Selbstbewusst und jung
Müller entstammt einer Generation junger, selbstbewusster Frauen und Männer, die genau wissen, was sie wollen und wie sie es bekommen können. Aufgewachsen im besten Deutschland, das wir je hatten, haben sie gelernt, gut und gerne zu leben, Die sind die Jugend nach der, die noch hohe Mobilfunkgebühren beklagte, die, die nicht mehr in Kneipen geht, weil es viel zu teuer ist. Und die, für die es sich vollkommen normal anfühlt, für die Eintrittskarte zum Stadionkonzert einer Lieblingssängerin 200 Euro auf den Tisch zu legen. In der Schule hat man den jungen Leuten gesagt, dass sie einst die Zukunft gestalten werden. Großen Wert legen sie deshalb darauf, dass noch etwas von dieser Zukunft übrig ist: Die Rettung des globalen Klimas beschäftigt sie sehr. Jede Fernreise treten sie mit schlechtem Gewissen an. Selbst ein Einkauf bei Temu und Primark lässt sich schwer einschlafen.
Doch die Mia Müllers, die in zehn, zwanzig Jahren das Ruder übernehmen werden, sind selbstbewusst und sie wissen genau zu unterscheiden zwischen Privatangelegenheiten und gesellschaftlich notwendigen Entscheidungen. Das eine muss, das andere kann. Umso größer aber war der Schock, als Mia Müller vor kurzem die ganze Wahrheit über ihre finanzielle Zukunft erfuhr, die die Tochter eines Lehrer*innenehepaares bisher für "recht gesichert" gehalten hatte, wie sie selbst sagt.

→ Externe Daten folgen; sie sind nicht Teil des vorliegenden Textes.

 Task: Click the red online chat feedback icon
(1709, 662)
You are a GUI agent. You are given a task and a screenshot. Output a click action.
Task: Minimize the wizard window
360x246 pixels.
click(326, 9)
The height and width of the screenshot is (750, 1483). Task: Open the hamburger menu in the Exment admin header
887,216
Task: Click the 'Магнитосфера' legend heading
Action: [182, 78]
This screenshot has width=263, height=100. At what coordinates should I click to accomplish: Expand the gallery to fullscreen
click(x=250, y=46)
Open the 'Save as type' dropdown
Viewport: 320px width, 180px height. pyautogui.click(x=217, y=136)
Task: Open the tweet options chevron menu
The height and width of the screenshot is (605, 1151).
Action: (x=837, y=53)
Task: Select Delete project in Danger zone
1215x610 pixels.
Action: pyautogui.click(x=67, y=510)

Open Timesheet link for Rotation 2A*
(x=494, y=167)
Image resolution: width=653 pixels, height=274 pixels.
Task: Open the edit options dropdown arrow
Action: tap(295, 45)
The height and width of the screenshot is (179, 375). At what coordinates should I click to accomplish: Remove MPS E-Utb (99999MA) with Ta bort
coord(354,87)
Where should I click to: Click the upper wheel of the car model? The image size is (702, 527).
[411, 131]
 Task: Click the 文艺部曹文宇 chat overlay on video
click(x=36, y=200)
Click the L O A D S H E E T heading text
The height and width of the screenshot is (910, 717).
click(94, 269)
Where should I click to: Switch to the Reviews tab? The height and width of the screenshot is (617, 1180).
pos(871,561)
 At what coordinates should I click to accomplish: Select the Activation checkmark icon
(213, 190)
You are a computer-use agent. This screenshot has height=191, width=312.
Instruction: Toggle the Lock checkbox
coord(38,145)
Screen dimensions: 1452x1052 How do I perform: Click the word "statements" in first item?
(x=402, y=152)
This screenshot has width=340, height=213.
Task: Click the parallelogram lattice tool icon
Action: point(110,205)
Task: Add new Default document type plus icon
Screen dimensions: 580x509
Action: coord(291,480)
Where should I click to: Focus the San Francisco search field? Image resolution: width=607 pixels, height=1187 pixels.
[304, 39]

Seit Jahren spare sie kleine Beträge regelmäßig in einen World-ETF. Wenn sie mit dem Studium fertig sei, werde sie als Lehrerin "auch nicht schlecht verdienen", weiß sie aus dem Elternhaushalt. Zudem hätten sowohl die Ampelregierung als auch der designierte Kanzler Friedrich Merz stetes betont, wie wichtig ihnen eine sichere Zukunft für kommende Generationen sei. "Wenn Politiker sowas sagen", beteuert Mia Müller, "dann vertraut man dem natürlich als junger Mensch".
Vertraute Parolen
Dass Parolen wie "der Jugend Vertrauen und Verantwortung" einzig dazu dienen könnten, die junge Generation für den Wiederaufbau Europas, die Klimarettung durch Verzicht und das Waffenhandwerk zu begeistern, erschien Mia Müller unvorstellbar. Für die frühere Leistungssportlerin, die sowohl im Tennis als auch im Turnierreiten mehrere Landesmeistertitel holte, war das moderne Deutschland stets ein Staat der Jugend, der alles tat, um Chancen für Erfolgsgeschichten schreiben zu helfen.
Die Geschichte der Bundesrepublik als eine endlose Abfolge von leerlaufenden Mobilisierungsinitiativen gegen den Faschismus, Weltrettungsmissionen und Gelöbnissen zur Anstrengung für Nachhaltigkeit, Vielfalt oder Antifaschismus zu sehen, sei ihr nie eingefallen, sagt die hübsche Blondine. Mia Müller glaubte lange, dass sie durch die zwei Stunden DDR-Geschichte, die am Gymnasium gegeben wurden, auf jeden Fall in der Lage sein werde, eine Instrumentalisierung jungen Leute zu erkennen, wenn sie ihr begegnet wäre.
Die selbstbestimmte Jugend
"Dort drüben wurde die Jugend ja staatlich organisiert und auf eine Rolle als Kampfreserve der Partei eingeschworen." Die Freiheit, sich selbst zu entscheiden, mit welcher NGO man solidarisch sei, hätten die jungen Menschen im kommunistischen Regime wohl nicht gehabt. "Wir dagegen bestimmen selbst, wie wir unsere Zukunft gestalten."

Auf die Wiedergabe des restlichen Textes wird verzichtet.